Scientific classification
- Kingdom: Plantae
- Clade: Embryophytes
- Clade: Tracheophytes
- Clade: Spermatophytes
- Clade: Angiosperms
- Clade: Magnoliids
- Order: Canellales
- Family: Canellaceae
- Genus: Warburgia
- Species: W. ugandensis
- Binomial name: Warburgia ugandensis Sprague
- Synonyms: Warburgia breyeri Pott

= Warburgia ugandensis =

- Genus: Warburgia
- Species: ugandensis
- Authority: Sprague
- Conservation status: CR
- Synonyms: Warburgia breyeri Pott

Species of tree

Warburgia ugandensis, also known as Ugandan greenheart or simply greenheart tree, is a species of evergreen tree native to East Africa. Countries in which the plant species is found include Kenya, Tanzania and Uganda. The wood is resistant to insect attack and very strong. It was commonly used for the yoke pole of ox-wagons, the Disselboom. Early Indian immigrants to Kenya, working on the construction of the railway, used the leaves to flavor their curries before the chilli plant was commonly introduced. The flavor is hot and subtly different from chillies.

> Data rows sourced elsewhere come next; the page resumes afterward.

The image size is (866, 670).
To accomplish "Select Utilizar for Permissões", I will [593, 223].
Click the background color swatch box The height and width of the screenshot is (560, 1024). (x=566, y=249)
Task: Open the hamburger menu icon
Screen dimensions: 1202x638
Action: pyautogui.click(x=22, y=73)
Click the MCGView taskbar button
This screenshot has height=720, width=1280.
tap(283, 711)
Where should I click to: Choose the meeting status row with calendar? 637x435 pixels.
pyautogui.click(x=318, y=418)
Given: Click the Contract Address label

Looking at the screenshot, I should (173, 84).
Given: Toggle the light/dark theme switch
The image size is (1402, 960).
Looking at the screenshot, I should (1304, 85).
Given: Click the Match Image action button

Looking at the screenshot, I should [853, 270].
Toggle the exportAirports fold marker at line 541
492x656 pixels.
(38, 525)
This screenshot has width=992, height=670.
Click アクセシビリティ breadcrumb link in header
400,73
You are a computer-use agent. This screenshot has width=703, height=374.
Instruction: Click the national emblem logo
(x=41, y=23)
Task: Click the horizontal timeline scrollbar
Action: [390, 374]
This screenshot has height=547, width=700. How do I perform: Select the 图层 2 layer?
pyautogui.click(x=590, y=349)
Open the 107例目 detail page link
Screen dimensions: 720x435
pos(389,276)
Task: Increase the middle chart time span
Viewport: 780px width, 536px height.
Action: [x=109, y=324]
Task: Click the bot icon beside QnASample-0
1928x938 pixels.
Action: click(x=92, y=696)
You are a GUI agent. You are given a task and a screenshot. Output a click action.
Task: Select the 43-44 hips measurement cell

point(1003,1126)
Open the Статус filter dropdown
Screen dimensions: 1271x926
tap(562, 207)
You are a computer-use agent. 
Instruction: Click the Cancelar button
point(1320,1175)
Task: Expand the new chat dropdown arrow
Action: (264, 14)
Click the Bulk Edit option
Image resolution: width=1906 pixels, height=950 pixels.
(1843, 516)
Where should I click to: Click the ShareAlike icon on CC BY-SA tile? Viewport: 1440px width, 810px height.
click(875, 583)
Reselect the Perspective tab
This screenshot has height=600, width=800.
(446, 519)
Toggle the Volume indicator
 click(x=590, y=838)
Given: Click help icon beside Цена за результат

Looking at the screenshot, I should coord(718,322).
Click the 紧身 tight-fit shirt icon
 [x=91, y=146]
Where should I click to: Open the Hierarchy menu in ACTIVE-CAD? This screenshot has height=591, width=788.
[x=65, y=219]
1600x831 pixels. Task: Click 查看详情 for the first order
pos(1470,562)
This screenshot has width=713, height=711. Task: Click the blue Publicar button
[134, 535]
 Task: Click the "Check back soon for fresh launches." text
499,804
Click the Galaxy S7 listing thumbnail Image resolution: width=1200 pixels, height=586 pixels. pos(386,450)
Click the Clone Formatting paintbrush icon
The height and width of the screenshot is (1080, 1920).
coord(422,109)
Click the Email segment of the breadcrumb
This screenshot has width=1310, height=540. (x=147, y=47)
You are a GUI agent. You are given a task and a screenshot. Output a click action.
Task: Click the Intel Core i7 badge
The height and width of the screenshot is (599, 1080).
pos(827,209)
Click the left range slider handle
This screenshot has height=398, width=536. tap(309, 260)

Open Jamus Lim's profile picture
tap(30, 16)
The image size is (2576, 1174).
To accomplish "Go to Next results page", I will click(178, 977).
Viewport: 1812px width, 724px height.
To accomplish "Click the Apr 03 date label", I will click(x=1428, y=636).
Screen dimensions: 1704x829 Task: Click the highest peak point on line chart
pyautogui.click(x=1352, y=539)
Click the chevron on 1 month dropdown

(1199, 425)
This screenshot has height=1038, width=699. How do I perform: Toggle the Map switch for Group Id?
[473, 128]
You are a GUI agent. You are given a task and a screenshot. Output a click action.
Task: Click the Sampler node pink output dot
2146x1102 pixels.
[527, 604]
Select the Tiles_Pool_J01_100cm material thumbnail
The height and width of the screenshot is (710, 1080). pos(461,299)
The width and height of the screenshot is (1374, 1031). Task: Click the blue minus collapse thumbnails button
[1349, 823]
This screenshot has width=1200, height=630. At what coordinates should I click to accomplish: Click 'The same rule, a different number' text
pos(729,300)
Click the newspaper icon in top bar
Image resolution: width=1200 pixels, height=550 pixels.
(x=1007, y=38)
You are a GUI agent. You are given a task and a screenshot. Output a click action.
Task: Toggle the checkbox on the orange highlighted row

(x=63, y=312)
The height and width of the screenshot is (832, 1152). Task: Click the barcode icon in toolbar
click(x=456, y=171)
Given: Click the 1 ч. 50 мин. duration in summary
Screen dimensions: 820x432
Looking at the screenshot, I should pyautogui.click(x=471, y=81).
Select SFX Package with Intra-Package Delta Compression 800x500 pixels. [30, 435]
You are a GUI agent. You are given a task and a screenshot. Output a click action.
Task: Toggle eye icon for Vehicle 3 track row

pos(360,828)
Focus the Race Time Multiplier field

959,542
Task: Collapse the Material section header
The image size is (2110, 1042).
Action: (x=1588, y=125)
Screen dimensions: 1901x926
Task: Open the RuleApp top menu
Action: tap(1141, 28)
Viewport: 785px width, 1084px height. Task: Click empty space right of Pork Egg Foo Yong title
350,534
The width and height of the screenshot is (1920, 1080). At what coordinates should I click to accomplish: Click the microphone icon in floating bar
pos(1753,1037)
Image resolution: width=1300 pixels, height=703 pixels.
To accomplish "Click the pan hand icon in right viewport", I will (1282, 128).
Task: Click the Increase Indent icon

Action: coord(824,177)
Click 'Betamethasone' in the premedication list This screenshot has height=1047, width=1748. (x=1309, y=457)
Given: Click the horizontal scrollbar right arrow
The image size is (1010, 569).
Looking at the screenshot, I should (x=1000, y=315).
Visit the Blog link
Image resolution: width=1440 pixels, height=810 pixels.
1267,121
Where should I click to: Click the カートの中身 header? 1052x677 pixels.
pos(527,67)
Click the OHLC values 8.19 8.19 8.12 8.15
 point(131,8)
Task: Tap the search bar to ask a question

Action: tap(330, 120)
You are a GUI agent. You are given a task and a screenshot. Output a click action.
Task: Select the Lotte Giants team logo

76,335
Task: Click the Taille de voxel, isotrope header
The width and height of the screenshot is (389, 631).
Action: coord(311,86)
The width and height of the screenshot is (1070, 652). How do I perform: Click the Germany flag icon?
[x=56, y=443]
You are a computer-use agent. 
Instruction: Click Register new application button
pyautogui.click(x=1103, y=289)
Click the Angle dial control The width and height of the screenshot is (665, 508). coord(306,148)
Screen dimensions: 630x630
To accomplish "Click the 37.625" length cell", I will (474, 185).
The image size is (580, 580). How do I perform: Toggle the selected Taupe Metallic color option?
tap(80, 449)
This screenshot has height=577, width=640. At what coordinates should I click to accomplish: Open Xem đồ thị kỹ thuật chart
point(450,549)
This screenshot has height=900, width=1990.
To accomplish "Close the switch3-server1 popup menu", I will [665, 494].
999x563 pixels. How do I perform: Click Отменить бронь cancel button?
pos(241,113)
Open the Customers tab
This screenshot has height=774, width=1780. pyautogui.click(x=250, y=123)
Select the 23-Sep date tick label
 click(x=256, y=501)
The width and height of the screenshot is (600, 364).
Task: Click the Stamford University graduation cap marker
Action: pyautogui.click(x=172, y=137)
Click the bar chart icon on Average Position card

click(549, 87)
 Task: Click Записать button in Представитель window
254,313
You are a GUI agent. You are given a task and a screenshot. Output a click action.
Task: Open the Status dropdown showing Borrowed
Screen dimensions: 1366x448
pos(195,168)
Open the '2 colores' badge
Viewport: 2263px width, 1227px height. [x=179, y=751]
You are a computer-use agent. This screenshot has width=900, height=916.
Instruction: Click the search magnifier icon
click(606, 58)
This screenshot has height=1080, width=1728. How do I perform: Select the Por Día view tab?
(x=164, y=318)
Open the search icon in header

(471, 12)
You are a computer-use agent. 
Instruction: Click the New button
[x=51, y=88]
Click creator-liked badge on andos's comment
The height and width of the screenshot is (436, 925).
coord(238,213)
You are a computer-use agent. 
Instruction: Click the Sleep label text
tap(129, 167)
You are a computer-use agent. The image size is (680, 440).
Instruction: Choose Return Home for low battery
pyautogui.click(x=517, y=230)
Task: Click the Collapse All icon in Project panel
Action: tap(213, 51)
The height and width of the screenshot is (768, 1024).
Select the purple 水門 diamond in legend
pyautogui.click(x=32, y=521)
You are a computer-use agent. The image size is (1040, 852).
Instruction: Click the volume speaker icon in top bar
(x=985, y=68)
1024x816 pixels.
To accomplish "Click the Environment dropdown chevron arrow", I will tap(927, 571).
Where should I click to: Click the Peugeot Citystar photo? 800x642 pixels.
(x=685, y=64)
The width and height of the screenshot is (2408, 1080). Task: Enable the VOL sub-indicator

Extracts of W. ugandensis have been reported to show some antimalarial, antifungal, and antibacterial properties in vitro or in animal models.

Unsustainable overharvesting of the bark reduced the population of the longifolia subspecies to the Rondo Forest Reserve in Tanzania, which prompted the IUCN to list it as vulnerable in its Red List of Threatened Species.